Challenge
Please extract the following lines exactly as they appear, from first to last.

Data for this task
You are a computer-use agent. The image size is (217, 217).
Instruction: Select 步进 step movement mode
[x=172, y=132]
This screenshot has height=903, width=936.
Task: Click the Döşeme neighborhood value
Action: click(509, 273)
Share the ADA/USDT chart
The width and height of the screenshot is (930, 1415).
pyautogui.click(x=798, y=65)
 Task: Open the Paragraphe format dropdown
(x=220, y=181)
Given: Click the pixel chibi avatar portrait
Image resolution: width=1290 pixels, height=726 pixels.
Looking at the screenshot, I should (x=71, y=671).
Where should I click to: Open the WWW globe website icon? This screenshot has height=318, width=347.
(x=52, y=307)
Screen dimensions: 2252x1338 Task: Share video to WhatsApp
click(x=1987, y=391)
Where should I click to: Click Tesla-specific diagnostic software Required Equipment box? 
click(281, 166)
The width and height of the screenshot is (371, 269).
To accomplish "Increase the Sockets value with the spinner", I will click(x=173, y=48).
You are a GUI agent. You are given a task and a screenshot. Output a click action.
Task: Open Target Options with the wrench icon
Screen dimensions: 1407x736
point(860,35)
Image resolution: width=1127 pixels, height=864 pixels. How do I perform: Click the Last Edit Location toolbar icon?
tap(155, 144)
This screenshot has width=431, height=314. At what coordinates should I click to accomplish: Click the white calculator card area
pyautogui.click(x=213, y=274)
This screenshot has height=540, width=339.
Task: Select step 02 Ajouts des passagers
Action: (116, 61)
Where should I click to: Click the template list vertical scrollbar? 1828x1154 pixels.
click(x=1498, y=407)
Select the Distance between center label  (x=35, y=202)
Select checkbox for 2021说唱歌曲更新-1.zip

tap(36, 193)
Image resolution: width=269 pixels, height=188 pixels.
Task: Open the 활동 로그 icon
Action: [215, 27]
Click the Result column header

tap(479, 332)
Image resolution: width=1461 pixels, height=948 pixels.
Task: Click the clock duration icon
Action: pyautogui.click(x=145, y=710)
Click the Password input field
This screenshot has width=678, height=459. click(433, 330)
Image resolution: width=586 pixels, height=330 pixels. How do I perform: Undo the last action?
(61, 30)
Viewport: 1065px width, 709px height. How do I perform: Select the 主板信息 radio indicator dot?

Response to the exercise
You are a computer-use agent. The image size is (217, 217).
Instruction: Select 步进 step movement mode
[x=172, y=132]
This screenshot has height=903, width=936.
Task: Click the Döşeme neighborhood value
Action: click(509, 273)
Share the ADA/USDT chart
The width and height of the screenshot is (930, 1415).
pyautogui.click(x=798, y=65)
 Task: Open the Paragraphe format dropdown
(x=220, y=181)
Given: Click the pixel chibi avatar portrait
Image resolution: width=1290 pixels, height=726 pixels.
Looking at the screenshot, I should (x=71, y=671).
Where should I click to: Open the WWW globe website icon? This screenshot has height=318, width=347.
(x=52, y=307)
Screen dimensions: 2252x1338 Task: Share video to WhatsApp
click(x=1987, y=391)
Where should I click to: Click Tesla-specific diagnostic software Required Equipment box? 
click(281, 166)
The width and height of the screenshot is (371, 269).
To accomplish "Increase the Sockets value with the spinner", I will click(x=173, y=48).
You are a GUI agent. You are given a task and a screenshot. Output a click action.
Task: Open Target Options with the wrench icon
Screen dimensions: 1407x736
point(860,35)
Image resolution: width=1127 pixels, height=864 pixels. How do I perform: Click the Last Edit Location toolbar icon?
tap(155, 144)
This screenshot has width=431, height=314. At what coordinates should I click to accomplish: Click the white calculator card area
pyautogui.click(x=213, y=274)
This screenshot has height=540, width=339.
Task: Select step 02 Ajouts des passagers
Action: (116, 61)
Where should I click to: Click the template list vertical scrollbar? 1828x1154 pixels.
click(x=1498, y=407)
Select the Distance between center label  (x=35, y=202)
Select checkbox for 2021说唱歌曲更新-1.zip

tap(36, 193)
Image resolution: width=269 pixels, height=188 pixels.
Task: Open the 활동 로그 icon
Action: [215, 27]
Click the Result column header

tap(479, 332)
Image resolution: width=1461 pixels, height=948 pixels.
Task: Click the clock duration icon
Action: pyautogui.click(x=145, y=710)
Click the Password input field
This screenshot has width=678, height=459. click(433, 330)
Image resolution: width=586 pixels, height=330 pixels. How do I perform: Undo the last action?
(61, 30)
Viewport: 1065px width, 709px height. How do I perform: Select the 主板信息 radio indicator dot?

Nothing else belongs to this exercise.